Comment: On paper this would appear to represent a treatment in which all patients can have some degree of pain reduction. The average pain score at the end of one year in the cohort was a VAS of 2.8 vs. a starting VAS of 6.2. A percentage of patients had a 30% reduction in pain and a 50% reduction in pain is not specified in the paper. No long term outcomes to document the state of the affected disc has been conducted as one could potentially be concerned about discal nutrition by placement of bone cement through the vascular channels of the bone. This research should stimulate further work in this area and replication of results and potentially may represent a breakthrough in this treatment, either alone or in conjunction with the evolving work on antibiotic therapy for Modic Type I change associated with disc protusion.

Optimising the Duration of Assessment of Stage One Sacral Neuromodulation in Non-Obstructive Chronic Urinary Retention, Elneil et al, Neuromodulation January 2014 Vol 17 No 1. Pp66 – 71

This study looked at 24 female patients who had a staged procedure of implant. It took until 17 days for 90% of patients to have a positive voiding response. It took until 31 days for all patients who responded to do so.

Comment: This indicates that a trial lead needs to be in place for 30 days as a minimum to determine if a patient is responsive or not to the therapy. The percutaneous unfixed electrode is unlikely to stay in place for this duration of time and therefore patients need to either undergo a permanent lead implant with staged implant of a battery and responders or proceed directly to implant of a full system. This is an extremely important study which will change clinical practice. I believe a similar clinical study needs to be done in patients with persistent pain along the same lines.

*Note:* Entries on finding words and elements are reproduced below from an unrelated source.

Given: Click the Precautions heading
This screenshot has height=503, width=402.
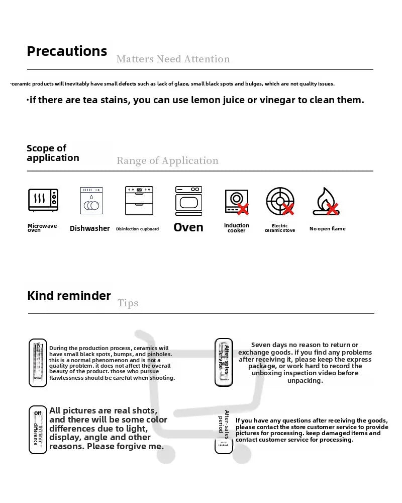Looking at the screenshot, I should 67,51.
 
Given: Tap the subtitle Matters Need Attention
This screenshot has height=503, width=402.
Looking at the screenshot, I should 173,59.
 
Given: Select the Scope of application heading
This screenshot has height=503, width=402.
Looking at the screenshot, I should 53,153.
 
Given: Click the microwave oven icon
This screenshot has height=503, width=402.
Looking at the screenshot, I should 43,200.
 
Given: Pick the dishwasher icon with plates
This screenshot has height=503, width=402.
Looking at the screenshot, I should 91,201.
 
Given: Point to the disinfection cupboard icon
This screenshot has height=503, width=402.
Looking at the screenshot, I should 139,201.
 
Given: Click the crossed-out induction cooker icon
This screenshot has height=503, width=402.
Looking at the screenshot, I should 236,202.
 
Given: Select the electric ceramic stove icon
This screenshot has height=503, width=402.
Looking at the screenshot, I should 280,201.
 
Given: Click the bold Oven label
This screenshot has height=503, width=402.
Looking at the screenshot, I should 188,227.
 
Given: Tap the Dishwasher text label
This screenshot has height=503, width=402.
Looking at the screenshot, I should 89,228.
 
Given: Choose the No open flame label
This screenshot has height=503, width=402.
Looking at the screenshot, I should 327,229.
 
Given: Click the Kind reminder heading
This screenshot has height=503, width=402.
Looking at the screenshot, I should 69,296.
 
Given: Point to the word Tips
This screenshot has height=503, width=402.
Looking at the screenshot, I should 128,303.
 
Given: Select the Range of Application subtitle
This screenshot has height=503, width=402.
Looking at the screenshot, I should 167,161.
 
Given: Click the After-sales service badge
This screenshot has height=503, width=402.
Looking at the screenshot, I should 224,362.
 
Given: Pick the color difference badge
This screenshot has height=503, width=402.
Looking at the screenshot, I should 38,429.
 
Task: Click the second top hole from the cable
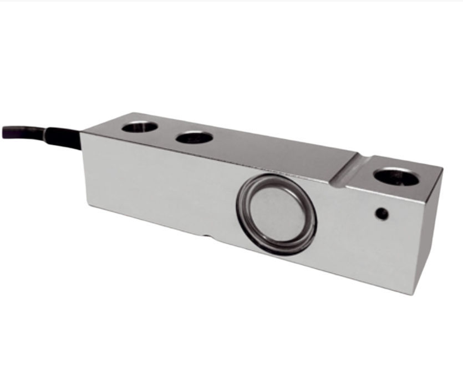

Burst Spinal Cord Stimulation Evaluted in Patients with Failed Back Surgery Syndrome and Painful Diabetic Neuropathy, de Vos et al, Neuromodulation February 2014 Vol 17, No. 2 pp 152 – 59

This study looked at 48 patients who had received six months of paraesthesia based spinal cord stimulation and then subsequently underwent novel programming with a burst pattern of stimulation for a period of 14 days. The results of the study showed burst stimulation reduced pain compared to their normal stimulation program for almost all patients and this was a 44% reduction compared to baseline in patients with painful diabetic neuropathy, 28% reduction in patients with Failed Back Surgery Syndrome. In addition, burst stimulation caused little or no paraesthesia sensation and the majority of the patients preferred the burst stimulation pattern. Overall, approximately 60% of the patients experienced further pain reduction upon application of a burst stimulation software programming.

Comment: Burst stimulation is an interesting novel software programming that has shown some early promise in further optimising spinal cord stimulation and relief of pain. It may well become available in the Australian setting in 2015 by which time further studies should have been published. It appears that there is much room for further development of what essentially have been unchanged software parameters since the development of the technology in the late 1960s.